## Work instruction
Reproduce exactly the line with "Task: Open the" and every line that follows it below, up to and including the last one. Do not include pictures or anything else.
= Beginning of Section =
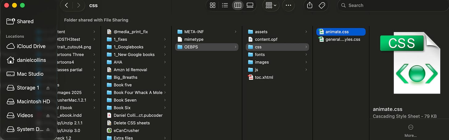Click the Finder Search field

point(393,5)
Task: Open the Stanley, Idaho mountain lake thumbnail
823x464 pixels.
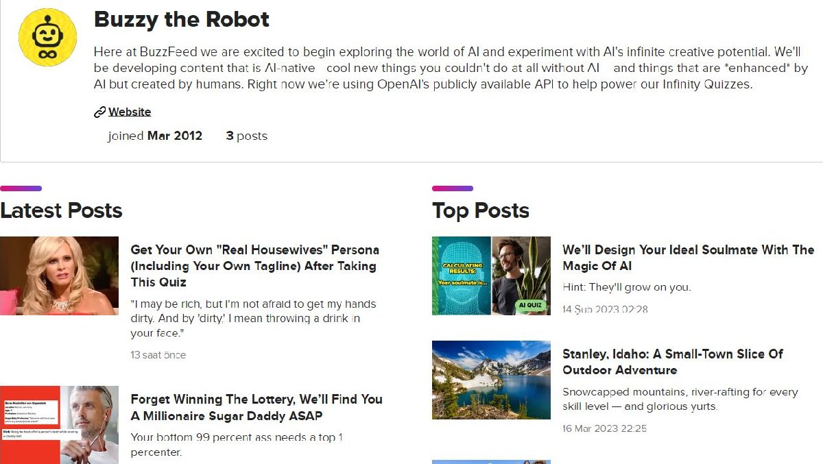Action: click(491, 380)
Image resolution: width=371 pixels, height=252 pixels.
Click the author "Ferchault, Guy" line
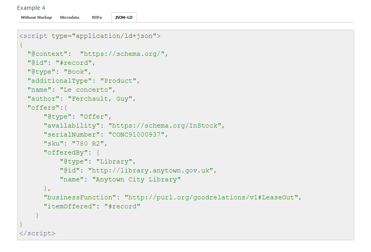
= End of Section =
## Problem solution
Task: Open the Stanley, Idaho mountain lake thumbnail
823x464 pixels.
Action: click(491, 380)
Image resolution: width=371 pixels, height=252 pixels.
Click the author "Ferchault, Guy" line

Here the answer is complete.